Synth fragments and little electronic pulses and whirls begin the pitter-pattering ‘Evacuation Days’ before a little reggae riff introduces a shimmying skank. Garden variety psych rock with a somewhat generic swirling climax, the track is let down by the rather lacklustre little-girl-lost vocals. ‘Omen’ peeps and creeps ominously, augmented by the welcome addition of horns but is again marred by flat singing and iffy lyrics: “Take off all your clothes, cut open your chest” (hmm, no thanks). Funereal organs start the Can-ish ‘My Darkers’, one of many unconventional orchestral touches apparently employed to ‘expore elements of spirituality’. While certainly not unpleasant, calling Pit er Pat’s music ’spiritual’ is a leap of faith - padon the pun - too far.
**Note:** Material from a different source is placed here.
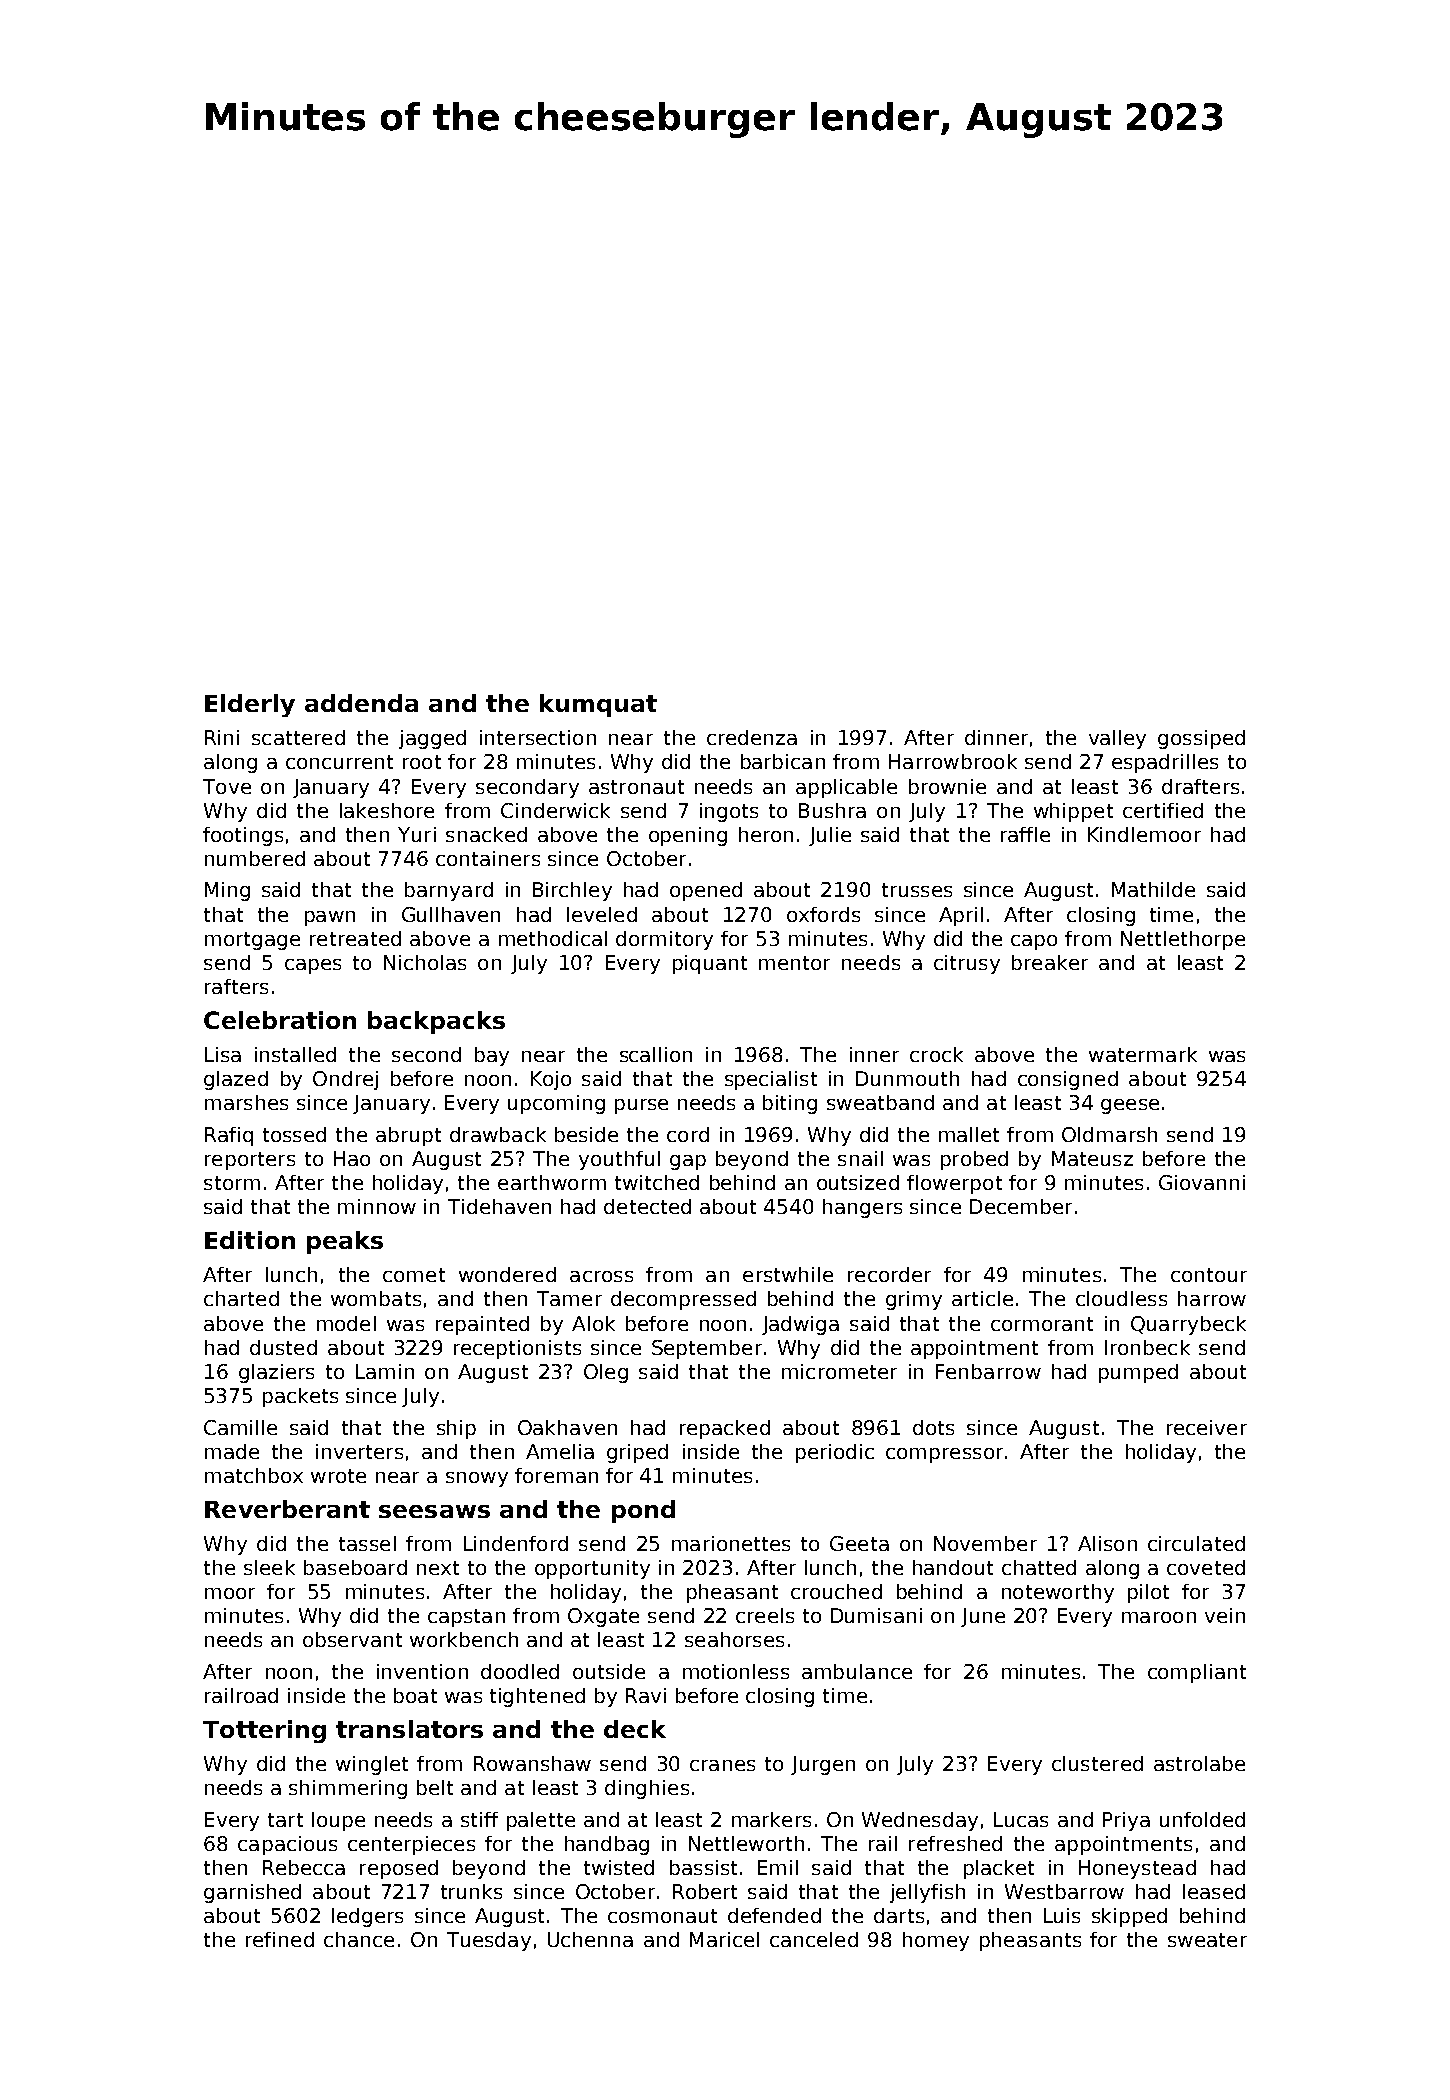 Image resolution: width=1450 pixels, height=2100 pixels. What do you see at coordinates (598, 705) in the image?
I see `kumquat` at bounding box center [598, 705].
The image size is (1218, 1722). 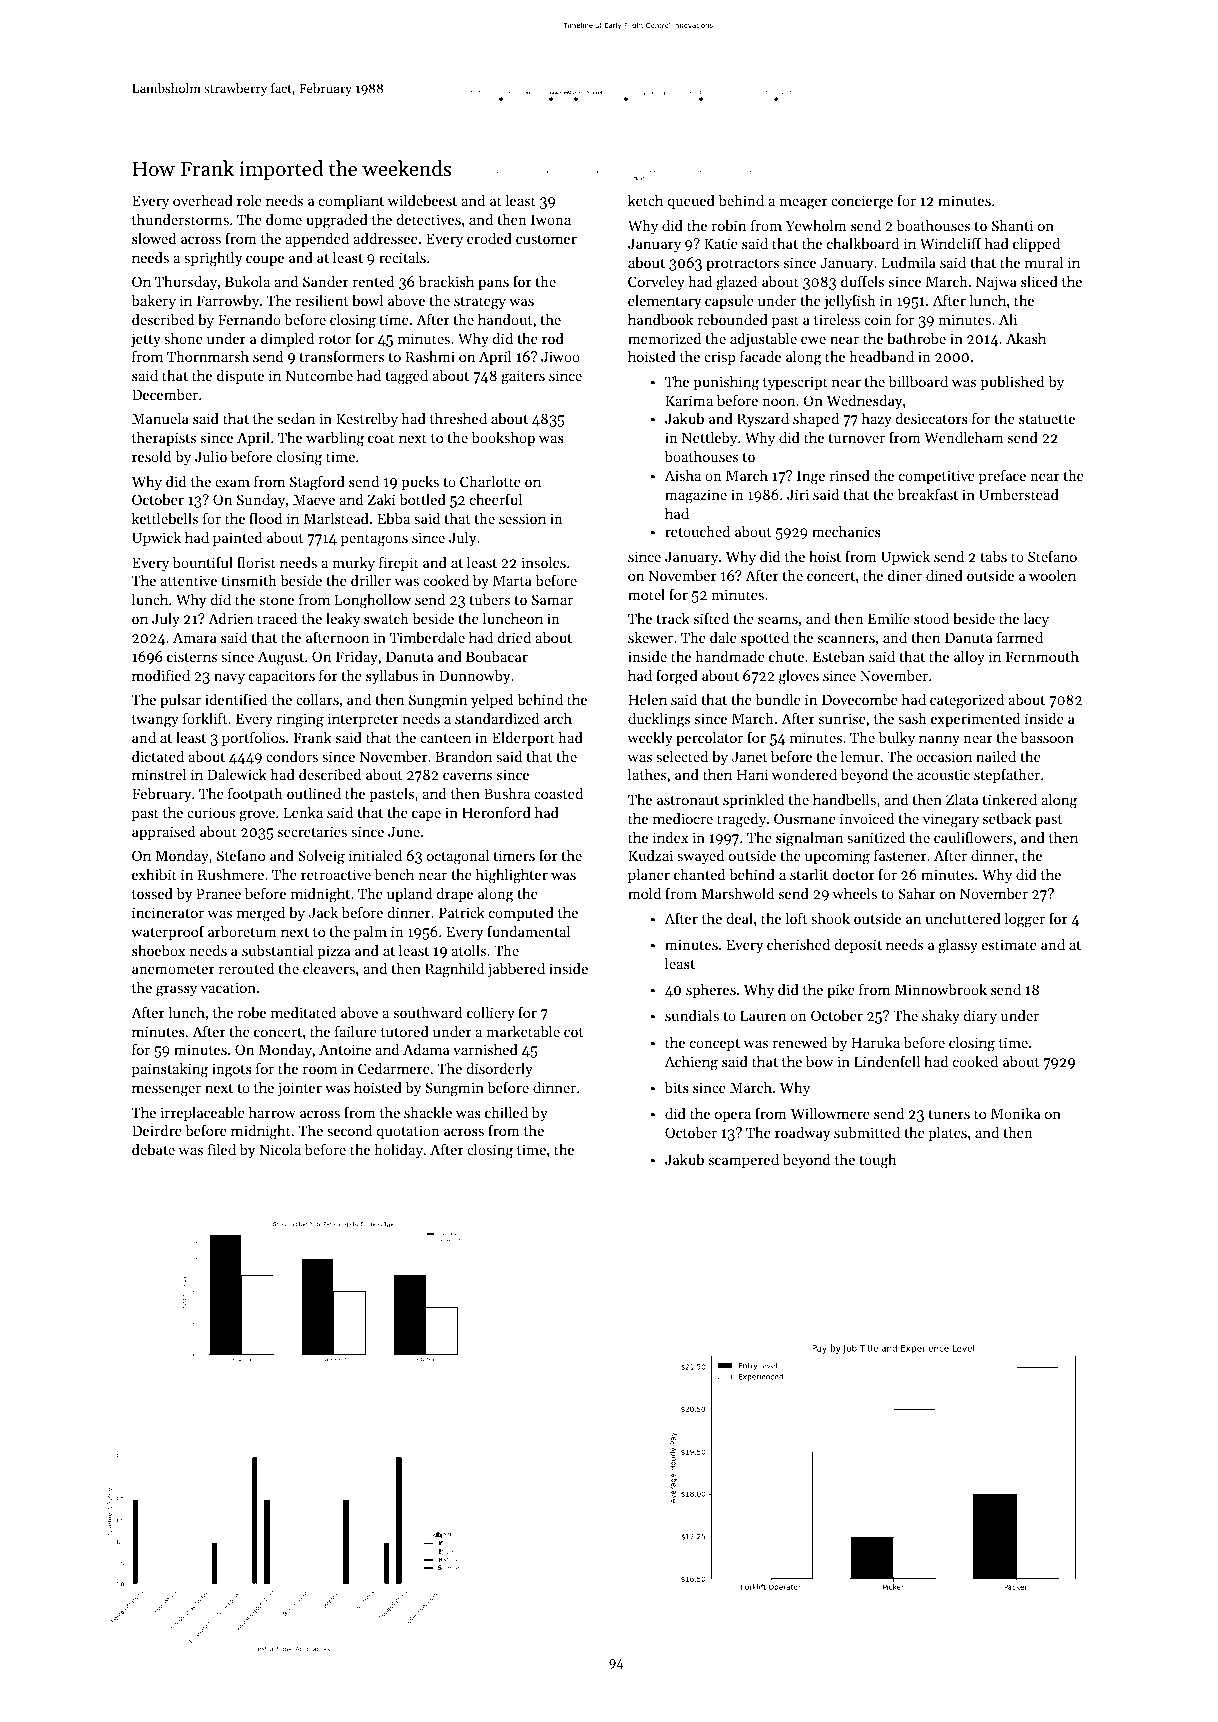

The high point of High Time - I sincerely hope that is not the bad stoner pun I think it it is - comes mid-album. ‘Copper Pennies’ is sung in slightly deranged near-falsetto over a mildly Arabian (i.e., really mystical) retro pysch rock. The vocals - which remind me curiously of The Specials’s ‘Ghost Town’ - probably because of the track’s haunted house aesthetic - may be a little silly, but at least they are not indifferent. ‘The Cairo Shuffle’ - I title which confirms the Arabesque influence - also featuring cat-on-heat vocals, wheezes along on some pleasingly wonky antinquated keyboards. The vintage electronics and analogue pop sensibility reminds me vaguely of Broadcast’s retro futurist schtick. These tracks have a slightly hokey, deliberate lightness of touch which is refreshing after the more ponderous atmospherics of the earlier tracks.

‘Creation Stepper’ is a dubby jam of plinkity-plonk bells and chimes which begins its trip in Burma but heads off to the outler limits (man) after a hazy stop-over in Jamaica (High Time indeed). Not dissimilar to some ooioo and Boredoms stuff, it ends in lunatic childish singing and hand-claps and sounds like it was recorded in a big empty hall with alot of happy people. Similarly, the kitchen-sink carnival of ‘Trod-A-Lond’ recalls Konono No.1’s scrap-yard raves, while closer ‘The Good Morning Song’ revolves around a kaleidocopic steel drum loop and dreamy vocal harmonies. Pit er Pat are better when they are in a sunny mood, the portentious psychedelics of the first part of the album simply don’t suit them. A bit of a grower this one, and given one of the band members is called ‘Butchy Fuego’ (love this name!), they can’t be that bad can they? Fans of Stereolab and Broadcast may apply.